» **Requirement**
Below are some records; copy them word for word and drop the pictures.

_ _ _

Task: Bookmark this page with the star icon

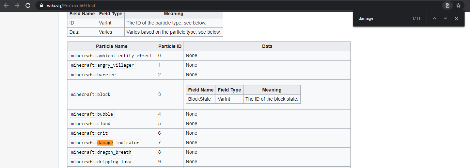Action: (458, 5)
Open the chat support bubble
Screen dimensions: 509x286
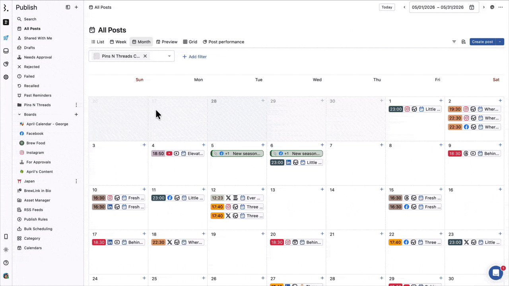click(x=495, y=273)
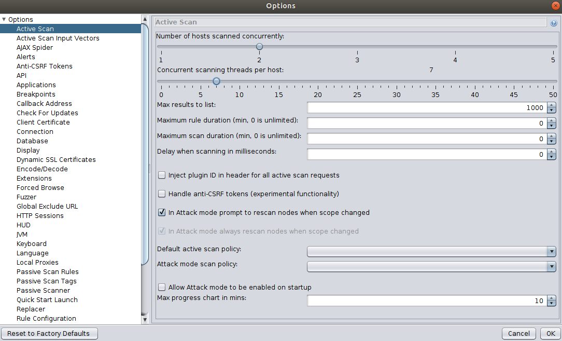Decrease Delay when scanning in milliseconds
Viewport: 562px width, 341px height.
point(551,157)
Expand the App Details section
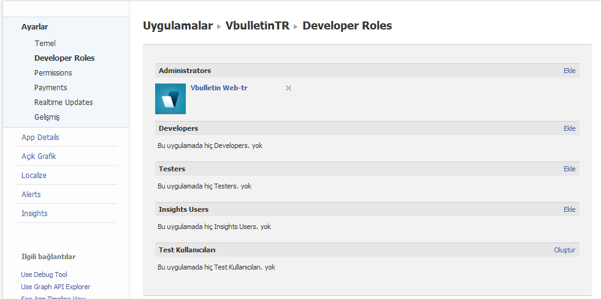This screenshot has height=299, width=601. click(x=40, y=138)
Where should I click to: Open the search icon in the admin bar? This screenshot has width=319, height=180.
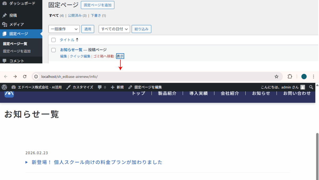[x=311, y=87]
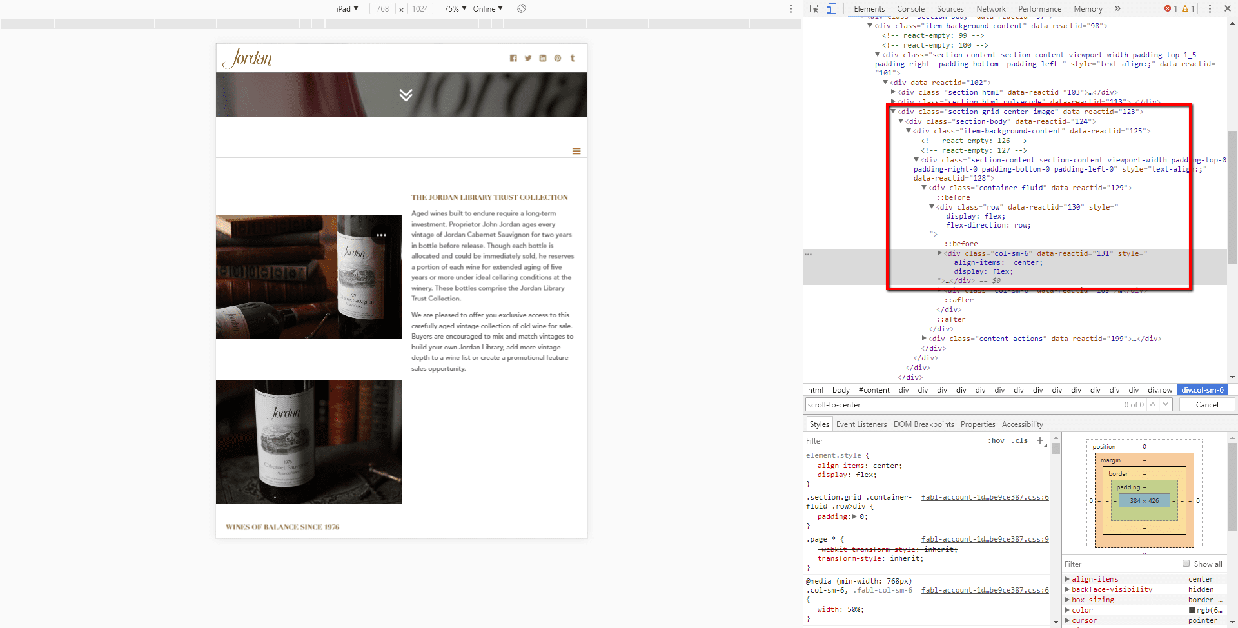The width and height of the screenshot is (1238, 628).
Task: Enable the Show all checkbox
Action: 1186,564
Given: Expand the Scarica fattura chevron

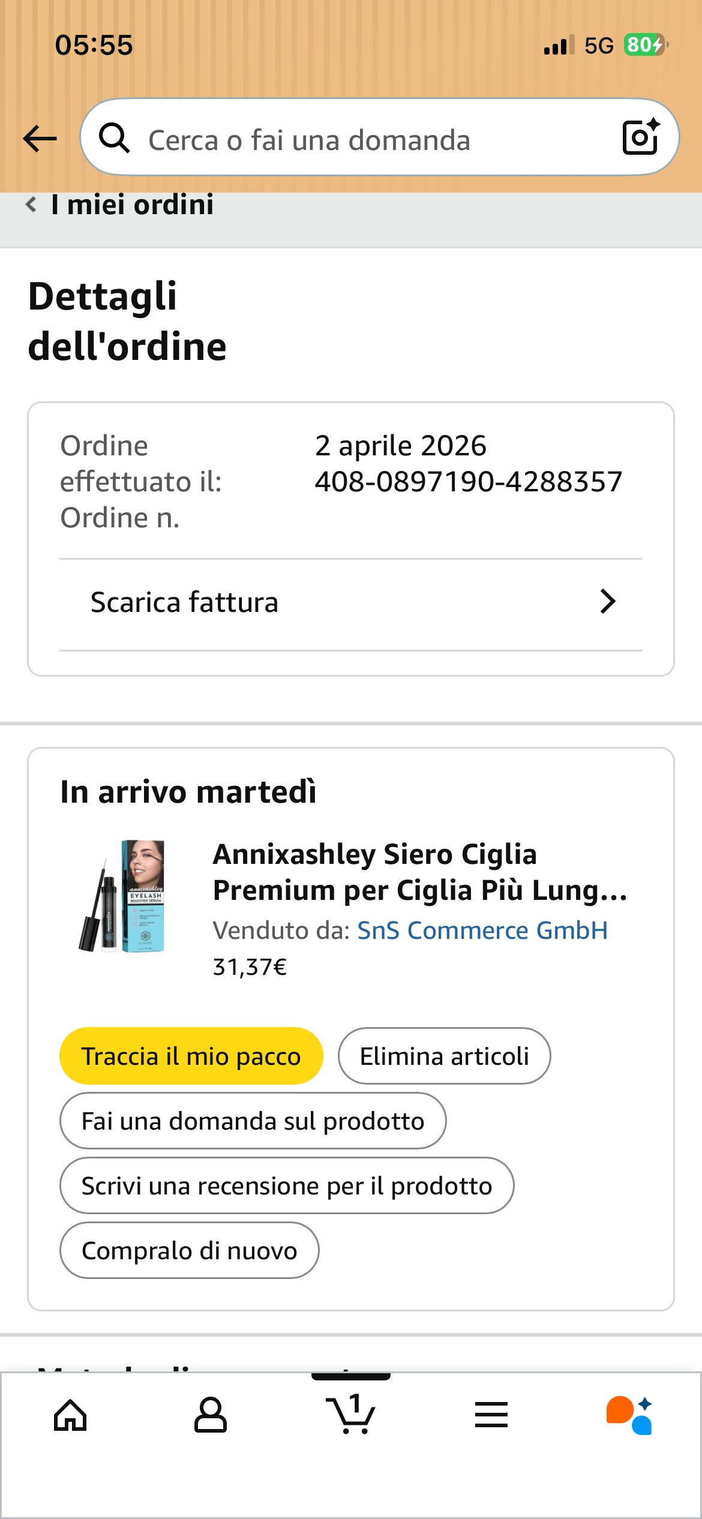Looking at the screenshot, I should coord(607,602).
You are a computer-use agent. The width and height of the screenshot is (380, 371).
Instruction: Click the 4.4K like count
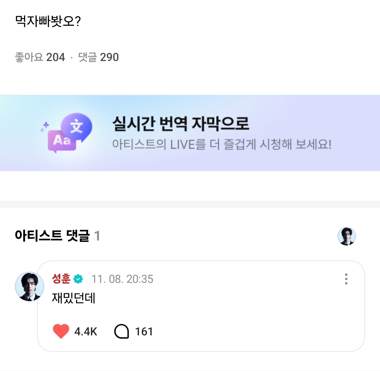coord(86,332)
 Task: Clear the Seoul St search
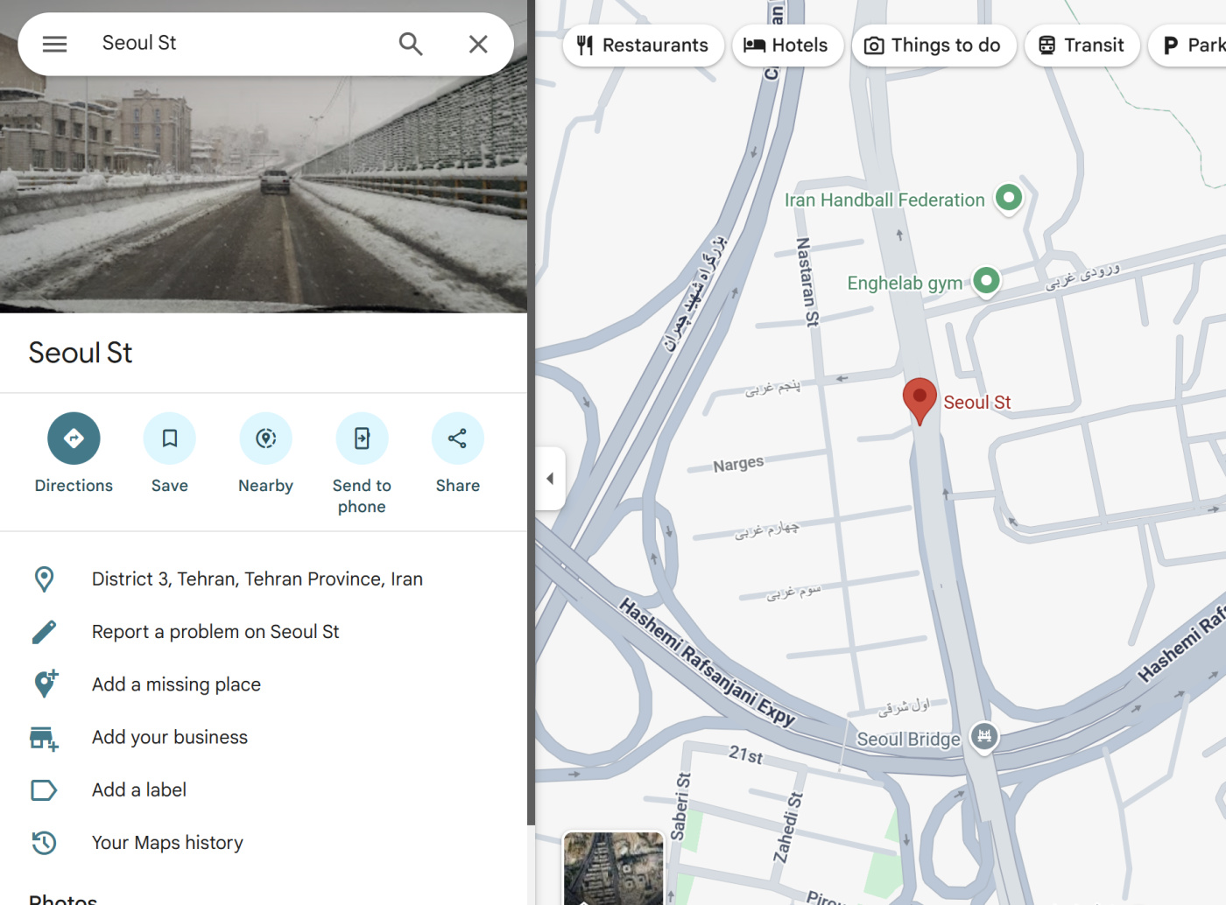(x=478, y=44)
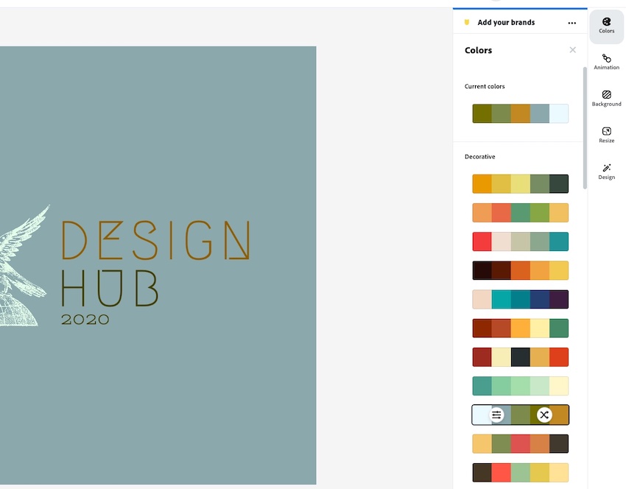Open the three-dot brands options menu

click(x=572, y=23)
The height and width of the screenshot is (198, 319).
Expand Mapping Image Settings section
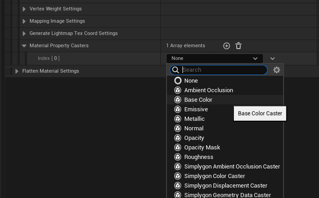[x=24, y=21]
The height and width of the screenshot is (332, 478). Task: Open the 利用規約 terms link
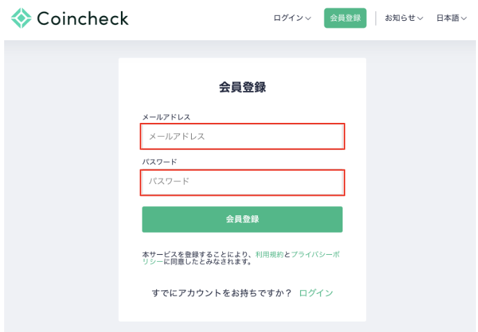pos(270,255)
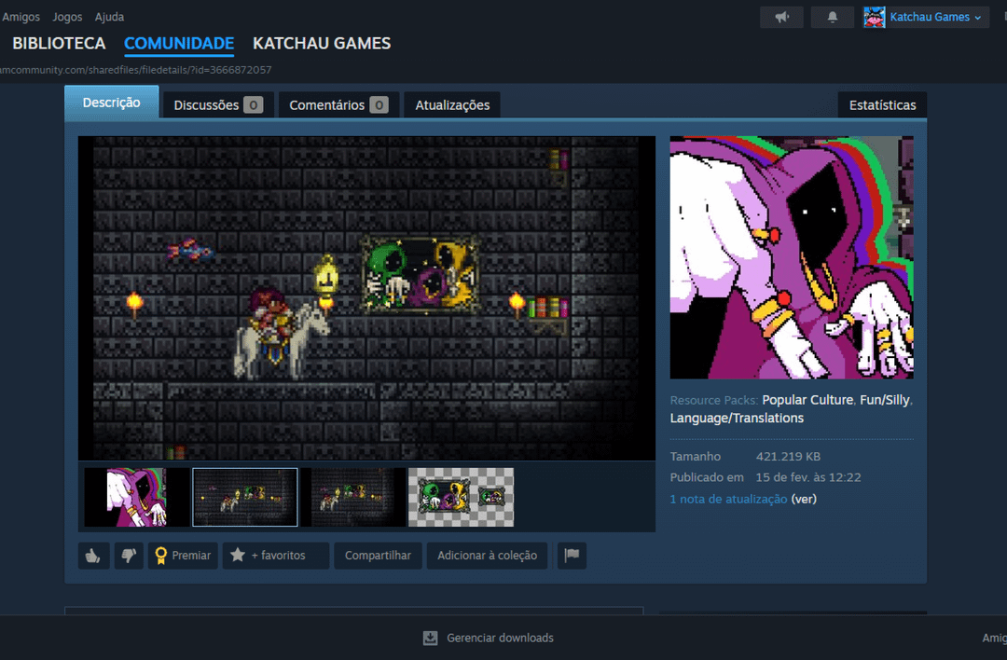
Task: Open the notifications bell icon
Action: coord(832,17)
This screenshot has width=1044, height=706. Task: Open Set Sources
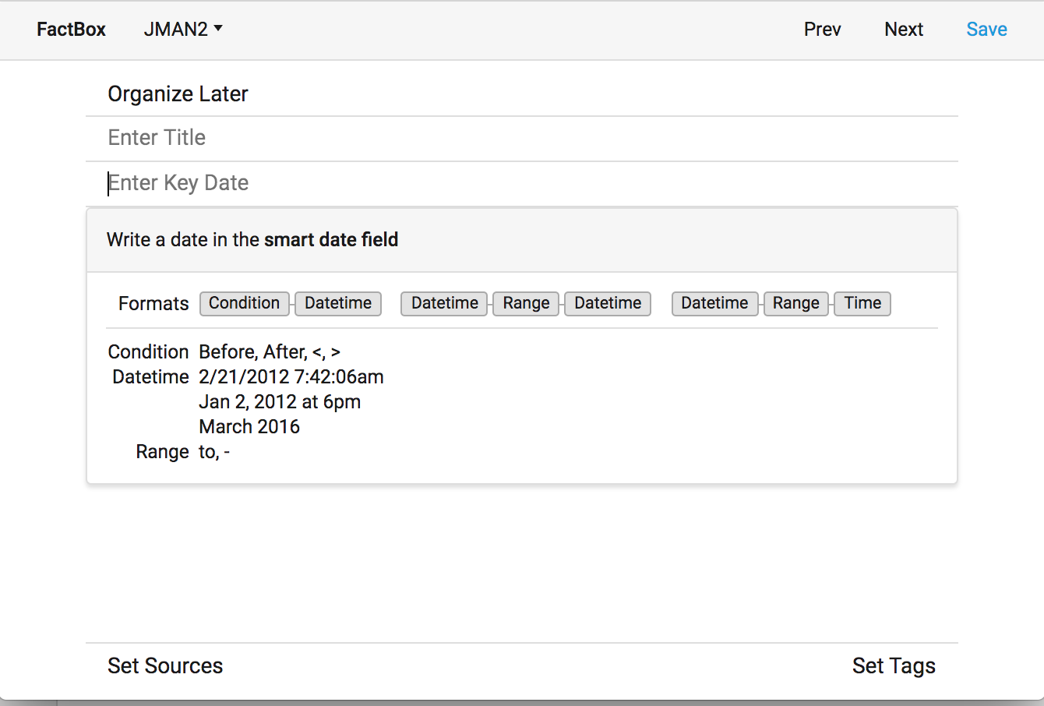[165, 665]
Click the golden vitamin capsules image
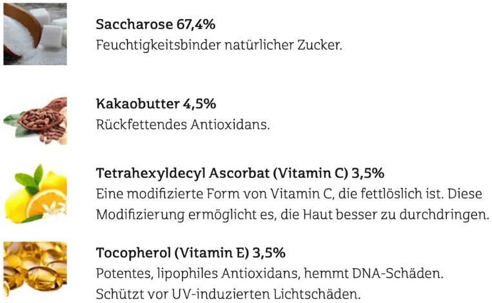 34,269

_ _ _

» **Exercise response**
Task: Bookmark this page with the star icon

Action: (458, 5)
Open the chat support bubble
Screen dimensions: 509x286
click(x=495, y=273)
Decrease Delay when scanning in milliseconds
Viewport: 562px width, 341px height.
point(551,157)
Expand the App Details section
This screenshot has height=299, width=601. click(x=40, y=138)
Where should I click to: Open the search icon in the admin bar? This screenshot has width=319, height=180.
[x=311, y=87]
The width and height of the screenshot is (1238, 628).
Task: Enable the Show all checkbox
Action: 1186,564
Given: Expand the Scarica fattura chevron

Looking at the screenshot, I should coord(607,602).
You are a computer-use agent. The width and height of the screenshot is (380, 371).
Instruction: Click the 4.4K like count
coord(86,332)
 Task: Clear the Seoul St search
(x=478, y=44)
Open the three-dot brands options menu

click(x=572, y=23)
The height and width of the screenshot is (198, 319).
Expand Mapping Image Settings section
[x=24, y=21]
The height and width of the screenshot is (332, 478). Task: Open the 利用規約 terms link
pos(270,255)
Task: Open the notifications bell icon
Action: coord(832,17)
This screenshot has width=1044, height=706. Task: Open Set Sources
[165, 665]
Click the golden vitamin capsules image
 34,269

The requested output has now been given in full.